Writing and production
"Marjorie" was the precursor to "Peace", the fifteenth track on Folklore; the drone in "Peace" is a sample of the drone in the bridge of "Marjorie". The backing rhythm of "Marjorie" was composed from an "Allovers Hi-Hat Generator", a software created by Minnesotan producer Ryan Olson that takes any sound and splits them into identifiable samples, reorganizing the samples in randomized musical patterns. Aaron Dessner, who co-wrote and produced the song, picked his favorite patterns, looped them, and developed them into an instrumental track. Swift wrote "Marjorie" to Dessner's track, and Swift provided Dessner with Finlay's old opera recordings, which he sampled on the final portion of the song.

Reception
"Marjorie" received critical acclaim. The A.V. Club critic Annie Zaleski lauded "Marjorie" for its heart-wrenching lyricism and "anguished" production, and named it one of Swift's best songs to date. NME writer Hannah Mylrea thought that the song effectively depicts the grief and the complex guilt that is tied with it. Madeline Crone of American Songwriter praised the "lofty" lyrics paying tribute to Finlay and the "vivid imagery" it evokes. She found its outro "ethereal", aided by Finlay's operatic vocals.

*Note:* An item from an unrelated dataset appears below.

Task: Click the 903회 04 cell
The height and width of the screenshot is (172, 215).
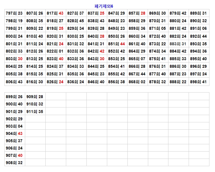Action: coord(14,126)
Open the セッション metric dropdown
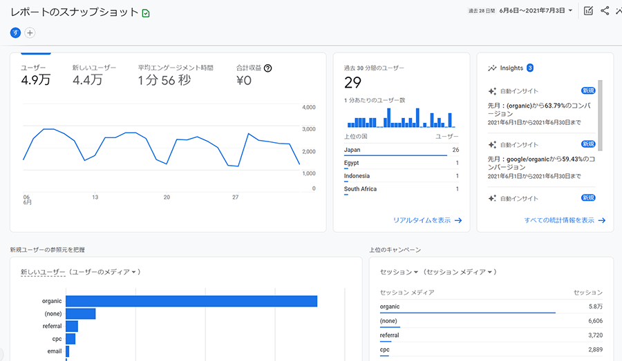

Maura Johnston, writing for Entertainment Weekly, opined that the song's whirring synthesizers, strings, and Finlay's "fluttery" soprano add life to Swift's emotional vocals. Chris Willman of Variety claimed that "Marjorie" will "leave a dry eye only in houses that have never known death", and the faint audio samples of Finlay's vocals is the "pièce de résistance" of the song's poignancy.

Paste's Ellen Johnson commended the song as one of Swift's all-time best songs, and she wrote that her "hard-won wisdom" in the song makes it the most representing track of what Evermore is—"a peacefully intimate record". In his review of Evermore, Patrick Ryan of USA Today highlighted "Marjorie" as a "heart-rending tribute". Rolling Stone writer Claire Shaffer dubbed "Marjorie" the centerpiece of Evermore—a "brilliant and devastating piece of songcraft, an instant classic in the Swift canon"—and compared it to Swift's 2012 single "Ronan", praising the singer's skills in writing a eulogy. Shaffer added that she could not think of another song that "so perfectly captures the delayed tragedy of losing a loved one when you're too young to see their full worth."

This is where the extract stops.